- [Selected passage]:
▼

RE: Getting rating for all the files

Martin, Nick Mon, 30 Sep 2013 16:14:53 -0700

Hi all, 

I have the same question as Deepak does below...where can I find the User based 
recommender via Mahout command line?

I don't see it listed in the valid program names:

Valid program names are:
  arff.vector: : Generate Vectors from an ARFF file or directory
  baumwelch: : Baum-Welch algorithm for unsupervised HMM training
  canopy: : Canopy clustering
  cat: : Print a file or resource as the logistic regression models would see it
  cleansvd: : Cleanup and verification of SVD output
  clusterdump: : Dump cluster output to text
  clusterpp: : Groups Clustering Output In Clusters
  cmdump: : Dump confusion matrix in HTML or text formats
  cvb: : LDA via Collapsed Variation Bayes (0th deriv. approx)
  cvb0_local: : LDA via Collapsed Variation Bayes, in memory locally.
  dirichlet: : Dirichlet Clustering
  eigencuts: : Eigencuts spectral clustering
  evaluateFactorization: : compute RMSE and MAE of a rating matrix 
factorization against probes
  fkmeans: : Fuzzy K-means clustering
  fpg: : Frequent Pattern Growth
  hmmpredict: : Generate random sequence of observations by given HMM
  itemsimilarity: : Compute the item-item-similarities for item-based 
collaborative filtering
  kmeans: : K-means clustering
  lucene.vector: : Generate Vectors from a Lucene index
  matrixdump: : Dump matrix in CSV format
  matrixmult: : Take the product of two matrices
  meanshift: : Mean Shift clustering
  minhash: : Run Minhash clustering
  parallelALS: : ALS-WR factorization of a rating matrix
  recommendfactorized: : Compute recommendations using the factorization of a 
rating matrix
  recommenditembased: : Compute recommendations using item-based collaborative 
filtering
  regexconverter: : Convert text files on a per line basis based on regular 
expressions
  rowid: : Map SequenceFile<Text,VectorWritable> to 
{SequenceFile<IntWritable,VectorWritable>, SequenceFile<IntWritable,Text>}
  rowsimilarity: : Compute the pairwise similarities of the rows of a matrix
  runAdaptiveLogistic: : Score new production data using a probably trained and 
validated AdaptivelogisticRegression model
  runlogistic: : Run a logistic regression model against CSV data
  seq2encoded: : Encoded Sparse Vector generation from Text sequence files
  seq2sparse: : Sparse Vector generation from Text sequence files
  seqdirectory: : Generate sequence files (of Text) from a directory
  seqdumper: : Generic Sequence File dumper
  seqmailarchives: : Creates SequenceFile from a directory containing gzipped 
mail archives
  seqwiki: : Wikipedia xml dump to sequence file
  spectralkmeans: : Spectral k-means clustering
  split: : Split Input data into test and train sets
  splitDataset: : split a rating dataset into training and probe parts
  ssvd: : Stochastic SVD
  svd: : Lanczos Singular Value Decomposition
  testnb: : Test the Vector-based Bayes classifier
  trainAdaptiveLogistic: : Train an AdaptivelogisticRegression model
  trainlogistic: : Train a logistic regression using stochastic gradient descent
  trainnb: : Train the Vector-based Bayes classifier
  transpose: : Take the transpose of a matrix
  validateAdaptiveLogistic: : Validate an AdaptivelogisticRegression model 
against hold-out data set
  vecdist: : Compute the distances between a set of Vectors (or Cluster or 
Canopy, they must fit in memory) and a list of Vectors
  vectordump: : Dump vectors from a sequence file to text
  viterbi: : Viterbi decoding of hidden states from given output states sequence

-----Original Message-----
From: Deepak Subhramanian [mailto:deepak.subhraman...@gmail.com] 
Sent: Sunday, September 29, 2013 4:06 PM
To: user@mahout.apache.org
Subject: Re: Getting rating for all the files

I tried writing a UserRecommendation program in java. But it give me less 
results than the ItemBasedRecommendation. Anyone else have any thoughts on my 
previous question ?

▲

- [Objective]:
Please copy the part of the Mahout mailing-list post that opens with the words containing "Martin, Nick Mon, 30" and closes with "Mahout command line?". The items after this point come from a separate source.

- [Data lines]:

▼

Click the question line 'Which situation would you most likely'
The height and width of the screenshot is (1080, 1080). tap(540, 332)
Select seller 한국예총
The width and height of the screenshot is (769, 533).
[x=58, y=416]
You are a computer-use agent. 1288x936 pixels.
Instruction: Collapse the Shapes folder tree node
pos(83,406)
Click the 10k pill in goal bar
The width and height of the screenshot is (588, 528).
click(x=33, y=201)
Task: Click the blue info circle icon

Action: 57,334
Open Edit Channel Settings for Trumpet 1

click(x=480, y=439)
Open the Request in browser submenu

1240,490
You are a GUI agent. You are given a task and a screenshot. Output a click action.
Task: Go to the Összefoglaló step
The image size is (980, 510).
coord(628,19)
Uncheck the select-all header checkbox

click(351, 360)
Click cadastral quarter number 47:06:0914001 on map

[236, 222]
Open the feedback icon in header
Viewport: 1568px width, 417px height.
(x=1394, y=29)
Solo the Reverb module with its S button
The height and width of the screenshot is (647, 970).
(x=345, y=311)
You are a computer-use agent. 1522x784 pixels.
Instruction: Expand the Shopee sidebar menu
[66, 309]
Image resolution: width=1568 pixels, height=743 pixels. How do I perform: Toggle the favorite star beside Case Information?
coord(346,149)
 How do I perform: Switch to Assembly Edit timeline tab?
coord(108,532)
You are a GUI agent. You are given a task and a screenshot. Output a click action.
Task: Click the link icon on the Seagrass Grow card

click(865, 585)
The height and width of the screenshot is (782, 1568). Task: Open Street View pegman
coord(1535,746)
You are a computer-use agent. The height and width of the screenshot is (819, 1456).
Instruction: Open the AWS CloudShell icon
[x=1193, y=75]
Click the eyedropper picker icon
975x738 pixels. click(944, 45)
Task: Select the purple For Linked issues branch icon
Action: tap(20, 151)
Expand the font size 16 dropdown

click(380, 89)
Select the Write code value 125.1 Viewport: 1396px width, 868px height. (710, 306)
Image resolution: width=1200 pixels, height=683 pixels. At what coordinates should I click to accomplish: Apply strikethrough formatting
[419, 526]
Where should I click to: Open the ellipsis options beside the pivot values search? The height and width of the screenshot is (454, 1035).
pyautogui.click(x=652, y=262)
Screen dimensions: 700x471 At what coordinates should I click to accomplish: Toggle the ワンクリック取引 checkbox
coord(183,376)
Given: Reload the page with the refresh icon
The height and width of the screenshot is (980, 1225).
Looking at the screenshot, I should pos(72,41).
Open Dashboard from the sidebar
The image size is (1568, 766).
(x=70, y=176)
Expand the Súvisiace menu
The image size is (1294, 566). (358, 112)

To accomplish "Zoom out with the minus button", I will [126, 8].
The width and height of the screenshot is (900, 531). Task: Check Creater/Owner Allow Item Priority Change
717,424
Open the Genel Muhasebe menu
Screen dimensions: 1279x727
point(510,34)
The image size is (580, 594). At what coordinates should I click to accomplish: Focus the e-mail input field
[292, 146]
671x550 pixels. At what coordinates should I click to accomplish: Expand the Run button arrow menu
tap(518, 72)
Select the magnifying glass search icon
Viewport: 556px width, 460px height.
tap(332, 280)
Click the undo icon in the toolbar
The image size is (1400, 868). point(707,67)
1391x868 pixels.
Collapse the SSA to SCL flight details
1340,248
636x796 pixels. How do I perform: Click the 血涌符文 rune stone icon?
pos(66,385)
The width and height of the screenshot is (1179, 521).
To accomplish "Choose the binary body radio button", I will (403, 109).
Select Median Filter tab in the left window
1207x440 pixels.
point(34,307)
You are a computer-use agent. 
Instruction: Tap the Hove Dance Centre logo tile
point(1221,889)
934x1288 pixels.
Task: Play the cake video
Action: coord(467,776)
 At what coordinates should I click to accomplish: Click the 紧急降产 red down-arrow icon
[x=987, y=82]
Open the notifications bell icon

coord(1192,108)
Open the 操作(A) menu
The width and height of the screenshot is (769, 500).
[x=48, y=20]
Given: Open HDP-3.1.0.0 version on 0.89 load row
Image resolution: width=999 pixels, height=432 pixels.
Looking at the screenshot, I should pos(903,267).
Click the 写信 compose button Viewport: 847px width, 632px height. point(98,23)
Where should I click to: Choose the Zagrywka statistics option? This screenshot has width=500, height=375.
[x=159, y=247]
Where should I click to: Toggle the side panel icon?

▲

- [Solution]:
Martin, Nick Mon, 30 Sep 2013 16:14:53 -0700

Hi all, 

I have the same question as Deepak does below...where can I find the User based 
recommender via Mahout command line?